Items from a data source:

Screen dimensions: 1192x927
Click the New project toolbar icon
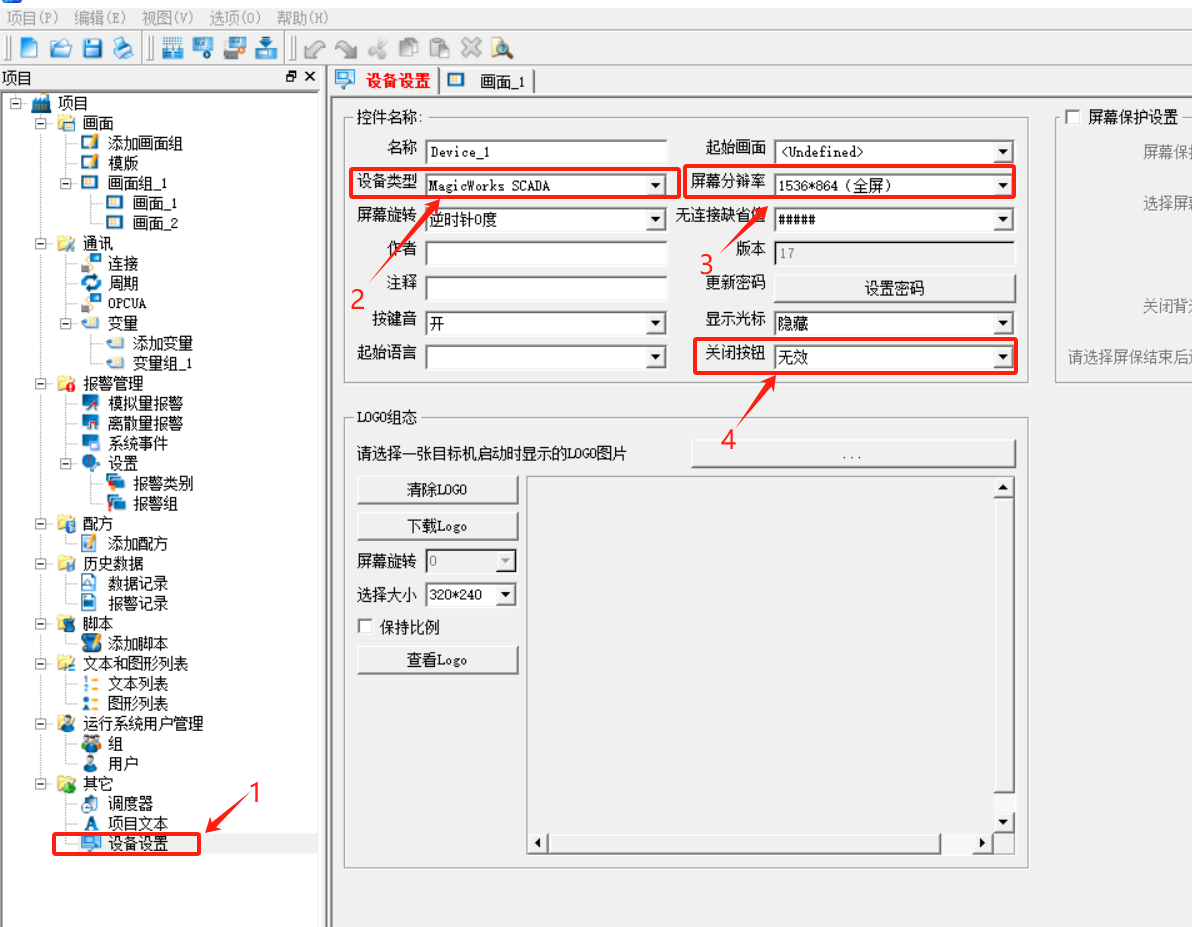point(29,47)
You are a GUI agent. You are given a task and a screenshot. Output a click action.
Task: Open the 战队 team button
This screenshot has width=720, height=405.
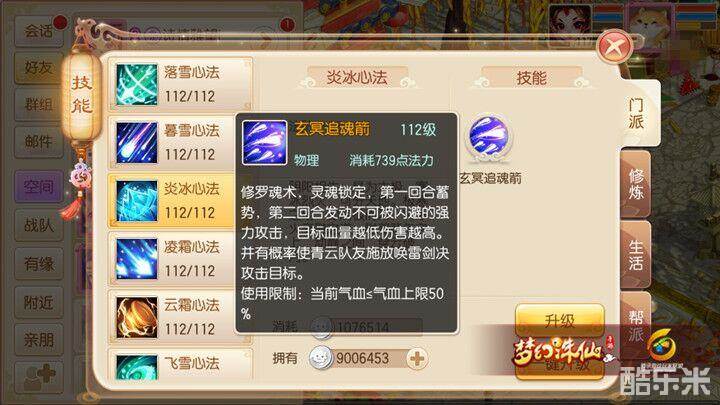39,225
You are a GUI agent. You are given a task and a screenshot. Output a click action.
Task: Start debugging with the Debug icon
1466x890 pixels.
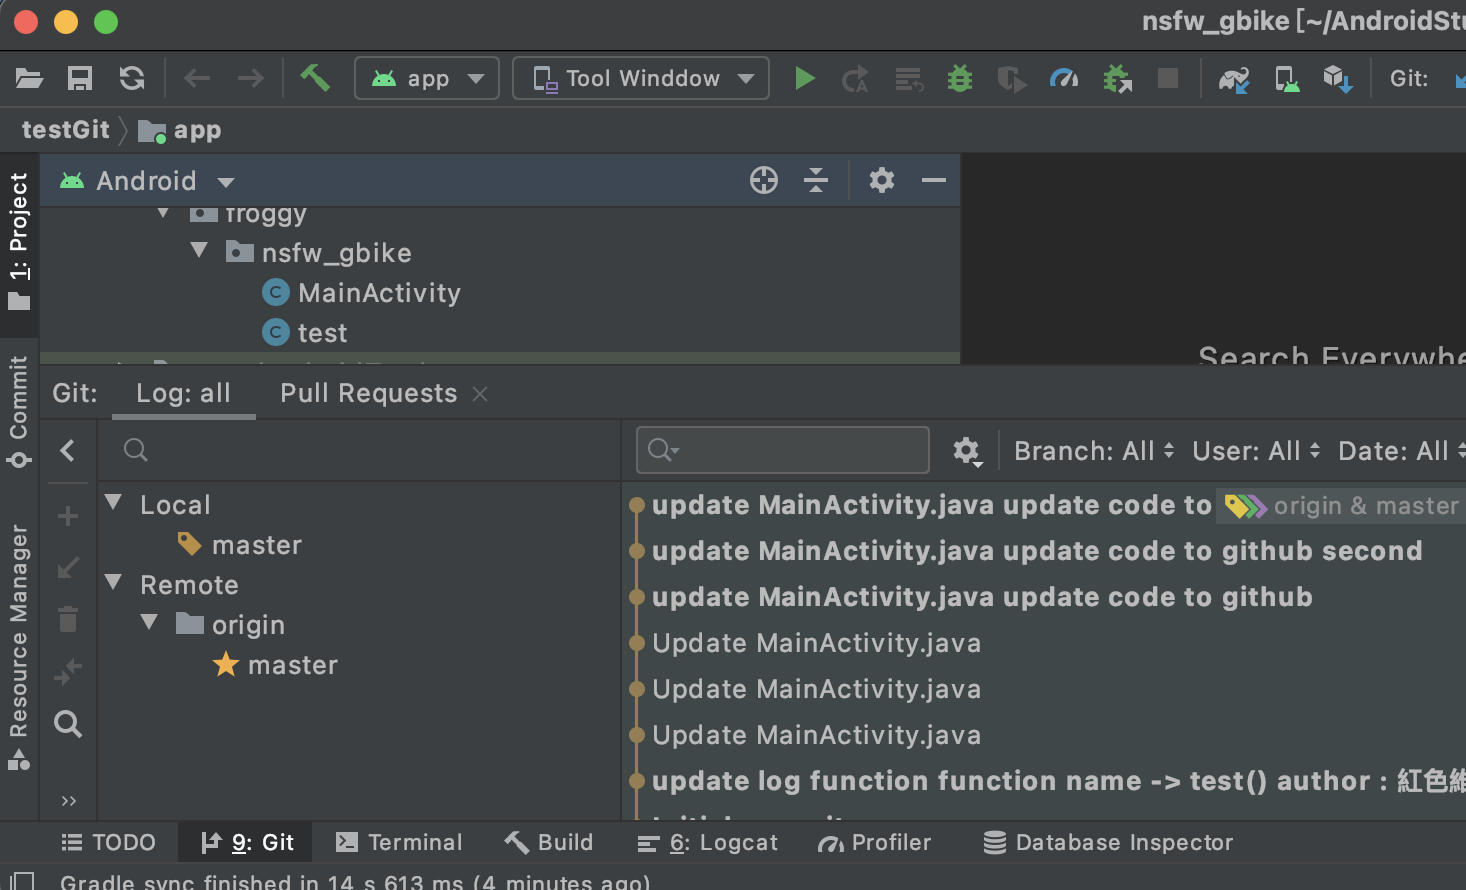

= Problem to solve =
Your answer should be an exact copy of the entries above, with no images included.

= Finished exercise =
Screen dimensions: 1192x927
Click the New project toolbar icon
point(29,47)
You are a GUI agent. You are given a task and a screenshot. Output a click action.
Task: Open the 战队 team button
This screenshot has width=720, height=405.
39,225
You are a GUI agent. You are given a task and a screenshot. Output a click action.
Task: Start debugging with the Debug icon
1466x890 pixels.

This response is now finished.